▶ **Exercise brief**
Each line of the records below that contains "give" needs to be copied.

▶ **Working data**

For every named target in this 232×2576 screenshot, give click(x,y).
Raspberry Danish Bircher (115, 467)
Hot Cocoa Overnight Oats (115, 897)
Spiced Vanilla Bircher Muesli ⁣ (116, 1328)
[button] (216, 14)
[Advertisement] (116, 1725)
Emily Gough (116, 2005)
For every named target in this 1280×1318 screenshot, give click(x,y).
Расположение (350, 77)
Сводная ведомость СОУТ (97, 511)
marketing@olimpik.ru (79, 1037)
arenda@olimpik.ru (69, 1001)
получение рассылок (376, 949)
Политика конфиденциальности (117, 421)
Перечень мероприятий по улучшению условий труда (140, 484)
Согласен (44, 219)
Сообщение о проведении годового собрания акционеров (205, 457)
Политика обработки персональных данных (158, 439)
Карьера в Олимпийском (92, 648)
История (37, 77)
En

...

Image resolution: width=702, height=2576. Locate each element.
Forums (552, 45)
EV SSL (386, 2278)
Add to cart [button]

---

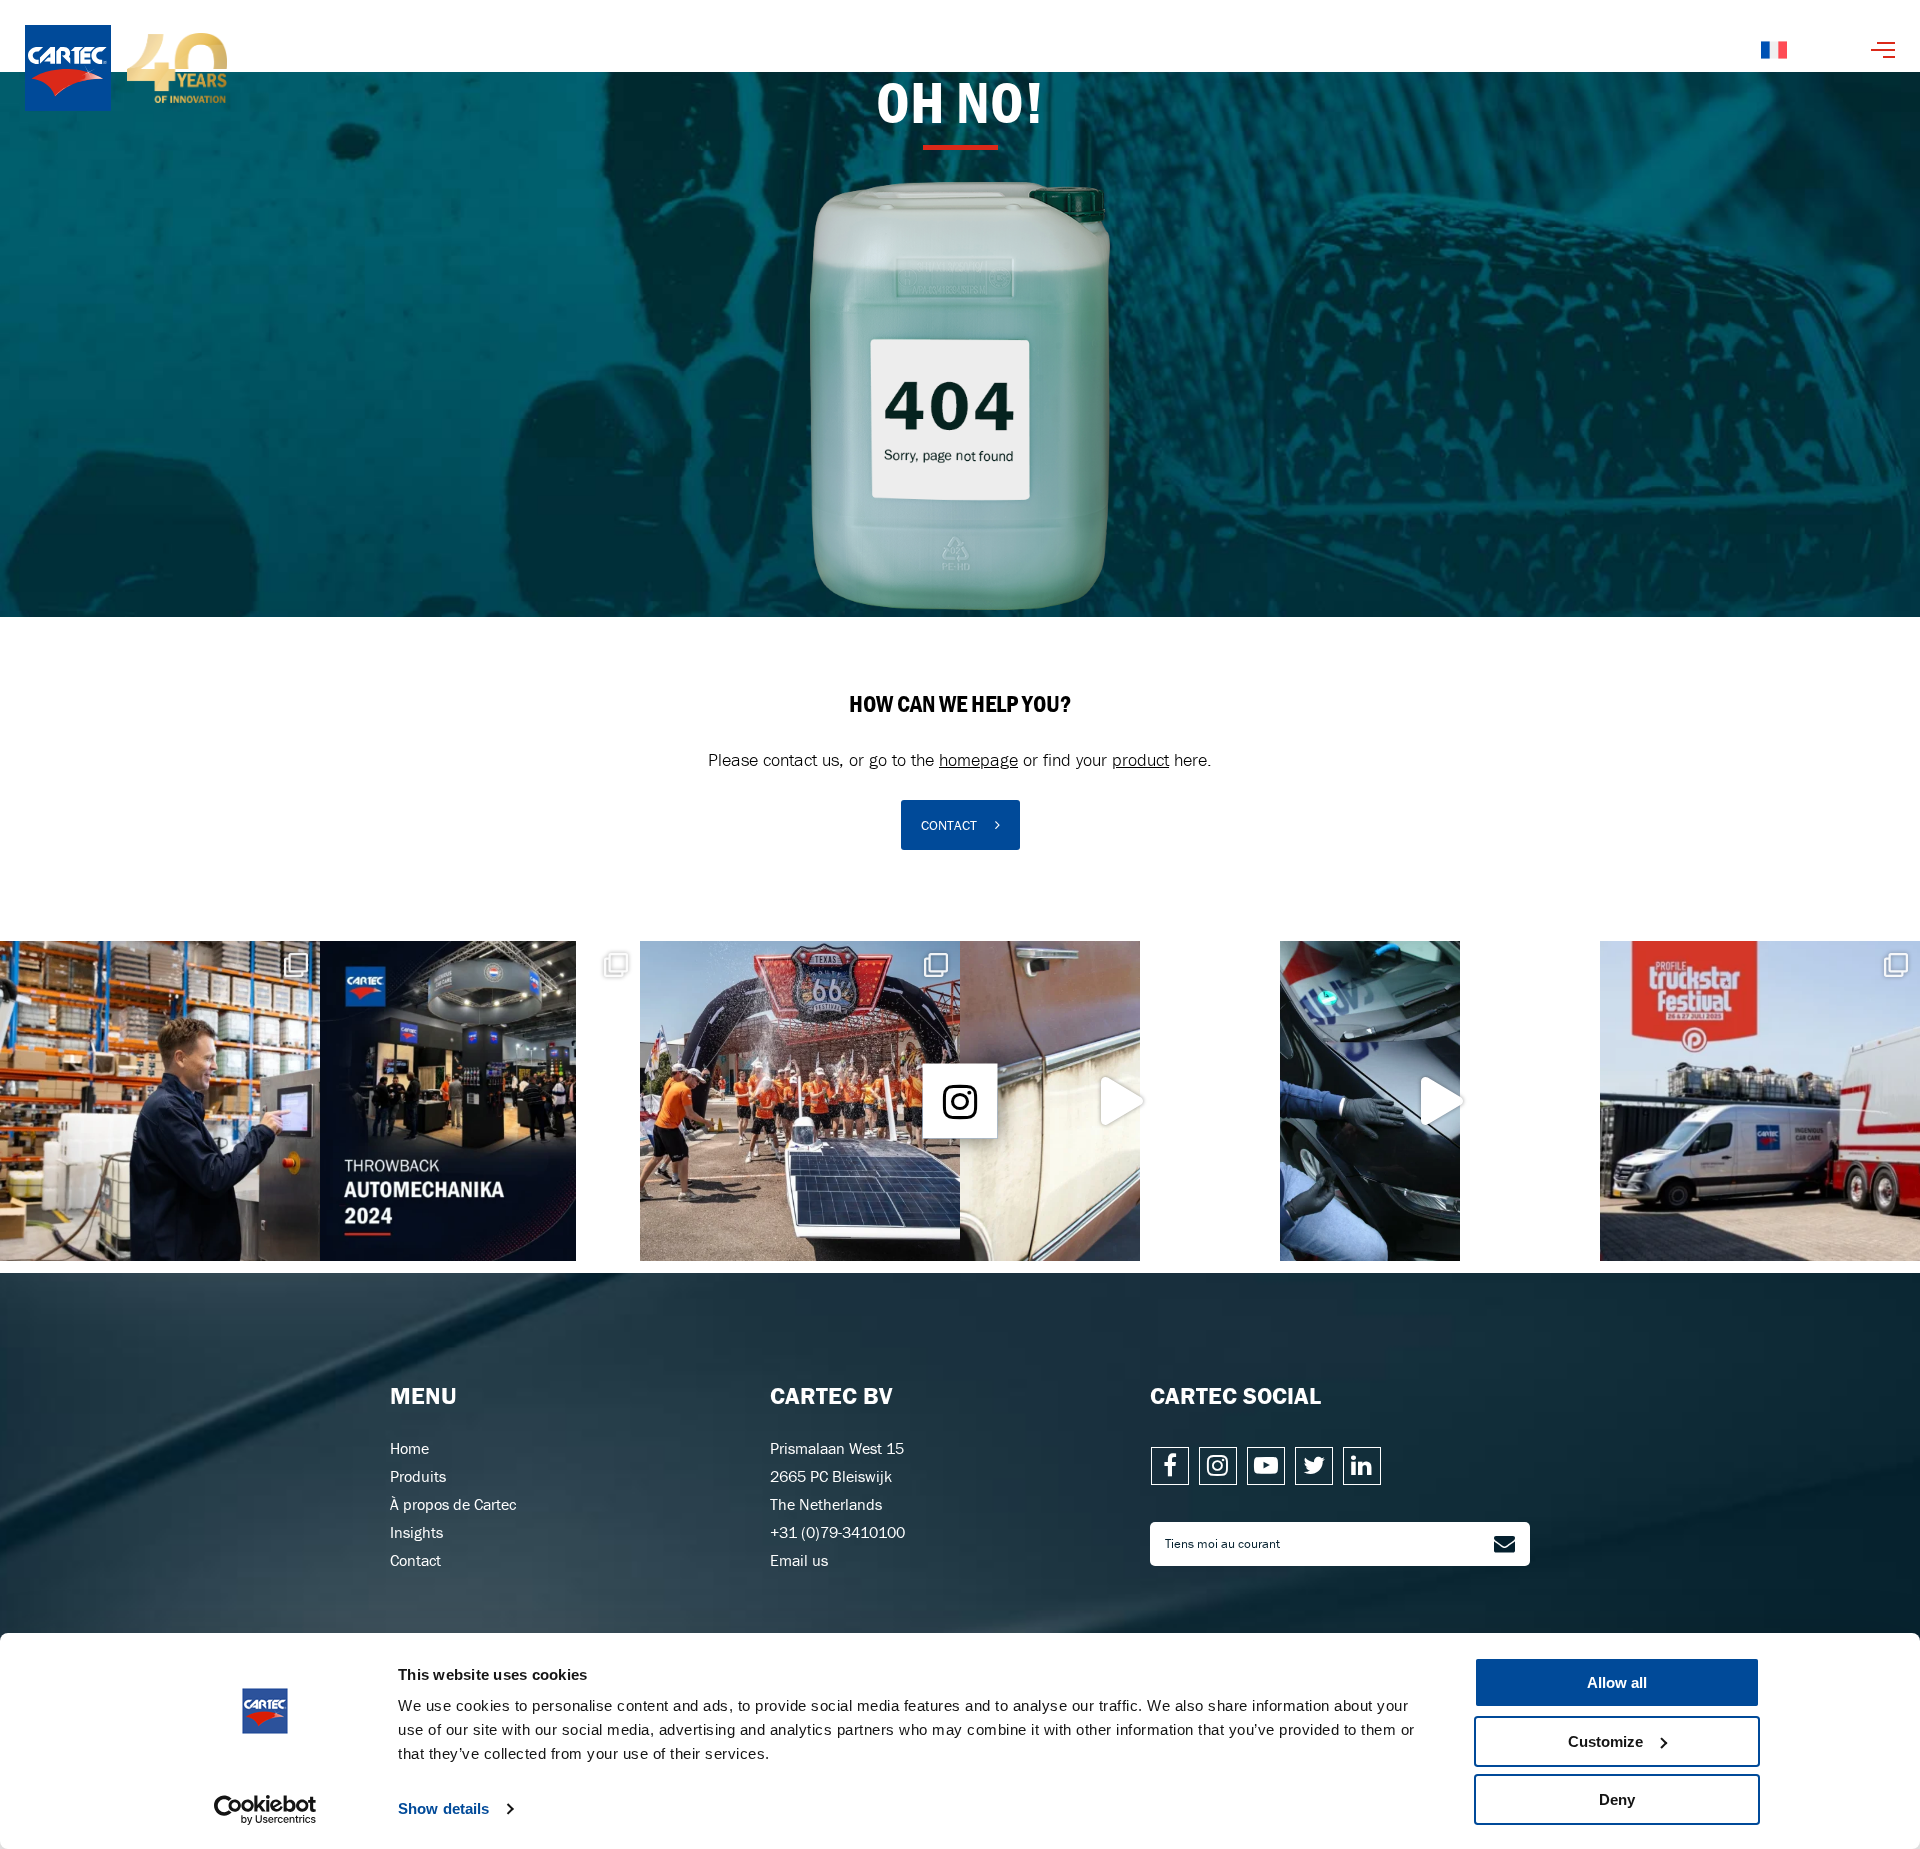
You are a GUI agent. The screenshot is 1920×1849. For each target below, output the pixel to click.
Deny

▶ **Answer to this task**
For every named target in this 232×2576 screenshot, give click(x,y).
For every named target in this 1280×1318 screenshot, give click(x,y).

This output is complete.